/spark-mssql-ct

SQL Server Change Tracking data source for Spark.

Primary LanguageScalaMIT LicenseMIT

SQL Server Change Tracking data source for Spark.

This library implements Spark Streaming data source for changes made in SQL Server tables with Change Tracking.

NOTE: you need to enable Change Tracking for the given table in order to be able to use this library.

Sample usage

The following snipped causes Spark to keep watching MyDatabase.MyTable for changes. It will try to group 100 changes per batch (best effort).
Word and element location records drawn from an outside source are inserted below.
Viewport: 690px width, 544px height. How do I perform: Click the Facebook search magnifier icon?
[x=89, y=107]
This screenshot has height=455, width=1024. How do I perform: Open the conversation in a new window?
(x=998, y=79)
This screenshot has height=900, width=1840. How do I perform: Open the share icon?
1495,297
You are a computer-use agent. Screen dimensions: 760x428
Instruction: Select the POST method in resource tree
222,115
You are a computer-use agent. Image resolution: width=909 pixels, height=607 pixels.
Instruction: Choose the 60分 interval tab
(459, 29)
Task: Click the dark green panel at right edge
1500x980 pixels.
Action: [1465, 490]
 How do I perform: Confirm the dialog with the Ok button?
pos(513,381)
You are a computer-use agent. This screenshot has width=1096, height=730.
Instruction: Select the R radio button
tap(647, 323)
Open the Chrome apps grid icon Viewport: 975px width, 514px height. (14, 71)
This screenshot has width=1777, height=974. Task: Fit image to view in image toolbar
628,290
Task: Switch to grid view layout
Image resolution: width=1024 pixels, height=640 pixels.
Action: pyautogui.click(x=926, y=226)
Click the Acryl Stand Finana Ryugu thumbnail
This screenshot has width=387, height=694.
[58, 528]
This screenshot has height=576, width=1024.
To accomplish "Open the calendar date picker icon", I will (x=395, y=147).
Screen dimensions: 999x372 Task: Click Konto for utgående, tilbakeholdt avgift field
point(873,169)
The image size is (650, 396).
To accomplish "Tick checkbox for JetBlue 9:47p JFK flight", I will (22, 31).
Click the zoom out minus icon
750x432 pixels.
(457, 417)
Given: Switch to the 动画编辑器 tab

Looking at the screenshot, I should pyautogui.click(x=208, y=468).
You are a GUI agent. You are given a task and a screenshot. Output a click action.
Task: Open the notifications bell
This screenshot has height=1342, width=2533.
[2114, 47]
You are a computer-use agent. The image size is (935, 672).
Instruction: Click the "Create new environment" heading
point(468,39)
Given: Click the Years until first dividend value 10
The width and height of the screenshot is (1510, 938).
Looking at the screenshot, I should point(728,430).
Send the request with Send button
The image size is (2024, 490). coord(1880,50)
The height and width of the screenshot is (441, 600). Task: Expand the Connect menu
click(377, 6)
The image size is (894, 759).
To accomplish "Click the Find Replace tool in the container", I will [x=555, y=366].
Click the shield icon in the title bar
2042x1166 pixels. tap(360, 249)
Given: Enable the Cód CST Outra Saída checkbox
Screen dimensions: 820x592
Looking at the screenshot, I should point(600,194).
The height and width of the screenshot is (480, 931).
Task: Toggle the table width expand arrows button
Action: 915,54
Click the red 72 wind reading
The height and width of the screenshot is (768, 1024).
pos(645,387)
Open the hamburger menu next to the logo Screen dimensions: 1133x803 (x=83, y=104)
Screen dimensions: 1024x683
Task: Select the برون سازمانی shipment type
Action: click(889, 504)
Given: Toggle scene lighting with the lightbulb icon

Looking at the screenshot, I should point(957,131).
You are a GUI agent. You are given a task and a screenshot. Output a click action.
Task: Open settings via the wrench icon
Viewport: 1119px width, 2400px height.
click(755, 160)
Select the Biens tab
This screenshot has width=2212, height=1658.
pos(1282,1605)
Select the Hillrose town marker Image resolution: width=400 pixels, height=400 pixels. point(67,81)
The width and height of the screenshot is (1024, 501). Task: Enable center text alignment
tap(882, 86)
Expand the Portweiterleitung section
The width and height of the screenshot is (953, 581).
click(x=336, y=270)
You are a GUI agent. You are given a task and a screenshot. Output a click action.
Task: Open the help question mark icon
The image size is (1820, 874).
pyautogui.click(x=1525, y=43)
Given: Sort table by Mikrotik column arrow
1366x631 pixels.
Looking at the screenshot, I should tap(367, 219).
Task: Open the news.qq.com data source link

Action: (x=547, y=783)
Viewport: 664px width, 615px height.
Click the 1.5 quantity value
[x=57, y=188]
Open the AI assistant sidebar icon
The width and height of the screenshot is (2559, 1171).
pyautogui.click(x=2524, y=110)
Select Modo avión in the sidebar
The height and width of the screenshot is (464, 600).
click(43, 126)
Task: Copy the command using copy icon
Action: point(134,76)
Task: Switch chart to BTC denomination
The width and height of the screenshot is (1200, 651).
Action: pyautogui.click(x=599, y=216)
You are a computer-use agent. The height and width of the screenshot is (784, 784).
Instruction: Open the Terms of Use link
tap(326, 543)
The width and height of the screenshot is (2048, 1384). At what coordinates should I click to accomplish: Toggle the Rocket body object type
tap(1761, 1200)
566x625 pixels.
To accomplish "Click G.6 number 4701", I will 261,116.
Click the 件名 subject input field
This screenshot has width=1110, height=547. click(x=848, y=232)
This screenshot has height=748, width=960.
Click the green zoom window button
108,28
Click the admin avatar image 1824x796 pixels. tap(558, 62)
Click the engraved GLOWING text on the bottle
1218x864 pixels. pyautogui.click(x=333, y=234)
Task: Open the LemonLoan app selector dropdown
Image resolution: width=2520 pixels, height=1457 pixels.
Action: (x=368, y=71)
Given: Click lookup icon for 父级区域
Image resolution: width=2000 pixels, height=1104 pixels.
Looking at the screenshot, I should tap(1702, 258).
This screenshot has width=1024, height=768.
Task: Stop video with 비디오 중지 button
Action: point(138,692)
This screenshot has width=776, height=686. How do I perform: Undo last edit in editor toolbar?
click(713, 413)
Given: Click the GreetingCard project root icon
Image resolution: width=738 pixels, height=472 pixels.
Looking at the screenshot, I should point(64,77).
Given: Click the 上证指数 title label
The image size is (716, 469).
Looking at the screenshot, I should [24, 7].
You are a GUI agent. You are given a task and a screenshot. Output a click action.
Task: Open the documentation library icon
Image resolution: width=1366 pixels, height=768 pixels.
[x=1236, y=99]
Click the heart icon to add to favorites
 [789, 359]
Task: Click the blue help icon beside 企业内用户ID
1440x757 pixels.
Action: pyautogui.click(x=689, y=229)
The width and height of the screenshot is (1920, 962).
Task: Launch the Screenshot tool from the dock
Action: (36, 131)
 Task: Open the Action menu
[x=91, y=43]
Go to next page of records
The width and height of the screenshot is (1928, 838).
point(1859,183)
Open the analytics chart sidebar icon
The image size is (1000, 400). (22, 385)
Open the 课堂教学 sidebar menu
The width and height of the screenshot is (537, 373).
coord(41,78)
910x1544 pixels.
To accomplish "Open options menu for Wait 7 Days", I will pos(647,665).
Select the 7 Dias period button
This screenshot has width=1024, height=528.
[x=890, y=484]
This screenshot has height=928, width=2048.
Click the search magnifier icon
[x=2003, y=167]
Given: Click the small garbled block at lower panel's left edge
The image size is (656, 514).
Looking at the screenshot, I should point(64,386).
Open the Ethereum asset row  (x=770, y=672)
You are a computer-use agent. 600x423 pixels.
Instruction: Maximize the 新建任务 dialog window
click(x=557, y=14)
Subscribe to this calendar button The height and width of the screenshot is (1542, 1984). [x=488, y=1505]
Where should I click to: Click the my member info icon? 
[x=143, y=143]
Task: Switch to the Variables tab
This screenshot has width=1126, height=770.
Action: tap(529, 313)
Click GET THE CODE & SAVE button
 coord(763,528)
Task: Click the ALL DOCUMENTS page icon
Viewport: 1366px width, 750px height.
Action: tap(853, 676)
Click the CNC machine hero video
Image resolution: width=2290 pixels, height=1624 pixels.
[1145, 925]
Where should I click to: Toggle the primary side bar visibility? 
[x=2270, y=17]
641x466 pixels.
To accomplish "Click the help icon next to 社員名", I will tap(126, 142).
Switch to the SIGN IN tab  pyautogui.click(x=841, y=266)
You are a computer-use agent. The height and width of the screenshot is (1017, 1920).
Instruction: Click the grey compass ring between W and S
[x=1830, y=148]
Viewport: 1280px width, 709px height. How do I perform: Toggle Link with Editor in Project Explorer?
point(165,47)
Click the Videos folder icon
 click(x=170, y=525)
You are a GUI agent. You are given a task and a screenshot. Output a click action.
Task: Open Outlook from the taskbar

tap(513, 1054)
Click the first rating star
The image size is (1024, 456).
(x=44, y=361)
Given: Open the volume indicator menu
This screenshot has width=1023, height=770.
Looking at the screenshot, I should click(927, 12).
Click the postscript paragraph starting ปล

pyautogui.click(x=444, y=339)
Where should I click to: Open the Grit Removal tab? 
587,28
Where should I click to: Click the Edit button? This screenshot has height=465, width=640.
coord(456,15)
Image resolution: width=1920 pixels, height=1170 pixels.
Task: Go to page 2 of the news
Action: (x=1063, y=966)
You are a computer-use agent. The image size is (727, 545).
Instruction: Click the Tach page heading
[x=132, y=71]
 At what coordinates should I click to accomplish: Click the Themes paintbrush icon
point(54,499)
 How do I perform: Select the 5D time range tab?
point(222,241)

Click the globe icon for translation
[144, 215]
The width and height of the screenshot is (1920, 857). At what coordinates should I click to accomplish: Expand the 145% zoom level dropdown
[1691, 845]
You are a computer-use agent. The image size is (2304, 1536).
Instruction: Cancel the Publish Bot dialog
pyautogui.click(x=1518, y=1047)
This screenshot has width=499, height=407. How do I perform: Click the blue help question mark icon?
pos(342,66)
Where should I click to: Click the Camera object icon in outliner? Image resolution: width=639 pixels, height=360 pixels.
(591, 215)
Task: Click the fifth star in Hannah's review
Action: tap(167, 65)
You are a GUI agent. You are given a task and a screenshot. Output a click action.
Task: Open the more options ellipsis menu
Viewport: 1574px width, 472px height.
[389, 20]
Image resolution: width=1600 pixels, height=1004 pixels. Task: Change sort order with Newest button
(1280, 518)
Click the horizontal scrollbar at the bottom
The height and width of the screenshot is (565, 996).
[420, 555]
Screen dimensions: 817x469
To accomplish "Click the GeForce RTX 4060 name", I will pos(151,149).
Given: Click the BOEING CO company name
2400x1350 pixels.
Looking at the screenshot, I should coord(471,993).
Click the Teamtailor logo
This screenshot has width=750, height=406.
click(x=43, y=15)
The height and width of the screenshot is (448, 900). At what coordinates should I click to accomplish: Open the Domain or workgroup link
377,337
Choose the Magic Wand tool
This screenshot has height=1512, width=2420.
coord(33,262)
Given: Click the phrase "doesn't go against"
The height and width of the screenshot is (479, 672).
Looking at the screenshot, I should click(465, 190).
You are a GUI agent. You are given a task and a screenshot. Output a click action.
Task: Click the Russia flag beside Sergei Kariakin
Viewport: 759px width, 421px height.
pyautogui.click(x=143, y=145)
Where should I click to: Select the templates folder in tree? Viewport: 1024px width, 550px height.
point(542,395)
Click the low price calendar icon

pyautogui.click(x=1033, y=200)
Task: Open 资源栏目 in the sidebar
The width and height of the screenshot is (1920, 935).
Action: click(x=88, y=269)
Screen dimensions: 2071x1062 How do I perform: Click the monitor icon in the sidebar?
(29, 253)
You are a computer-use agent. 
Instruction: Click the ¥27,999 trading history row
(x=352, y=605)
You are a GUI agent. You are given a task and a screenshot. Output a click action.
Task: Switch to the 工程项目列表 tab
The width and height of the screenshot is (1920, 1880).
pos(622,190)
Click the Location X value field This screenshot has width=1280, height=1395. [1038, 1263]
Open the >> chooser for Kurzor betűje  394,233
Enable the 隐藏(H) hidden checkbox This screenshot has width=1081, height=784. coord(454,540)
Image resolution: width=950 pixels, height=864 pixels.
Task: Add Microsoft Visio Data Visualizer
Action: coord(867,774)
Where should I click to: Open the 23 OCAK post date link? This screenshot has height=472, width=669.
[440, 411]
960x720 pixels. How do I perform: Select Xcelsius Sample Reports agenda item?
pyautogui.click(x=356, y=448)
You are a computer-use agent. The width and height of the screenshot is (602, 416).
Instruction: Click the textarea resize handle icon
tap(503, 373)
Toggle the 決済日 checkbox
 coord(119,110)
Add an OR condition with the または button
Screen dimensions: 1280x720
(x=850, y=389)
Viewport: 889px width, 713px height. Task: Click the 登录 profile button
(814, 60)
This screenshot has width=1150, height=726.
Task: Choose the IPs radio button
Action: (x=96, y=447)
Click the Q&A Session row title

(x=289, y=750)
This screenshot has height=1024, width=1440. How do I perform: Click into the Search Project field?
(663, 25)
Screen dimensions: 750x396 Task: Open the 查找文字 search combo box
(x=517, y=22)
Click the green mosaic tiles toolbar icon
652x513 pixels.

It returns a data frame with the following columns:

  • SYS_CHANGE_VERSION and SYS_CHANGE_OPERATION
  • Primary keys (never NULL, even when the row has been deleted)
  • Other columns (whose values are all NULL for deleted rows)
val df = spark
    .readStream
    .format("org.apache.spark.sql.execution.streaming.sources.mssqlct.ChangeTrackingProvider")
    .option("driver", "com.microsoft.sqlserver.jdbc.SQLServerDriver")
    .option("url", "jdbc:sqlserver://host.domain.tld;databaseName=MyDatabase;")
    .option("dbtable", "MyTable")
    .option("primaryKeyColumns", "MyPrimaryKey")
    .option("suggestedMaxChanges", "100")
    .load()

df.writeStream
    .outputMode("append")
    .option("truncate", false)
    .format("console")
    .start()
    .awaitTermination()

How it works

This library queries CHANGETABLE(CHANGES [MyTable], ...) special table to list changes to made to MyTable and uses primary key columns to join columns form MyTable.

Check SQL Server Change Tracking documentation for details.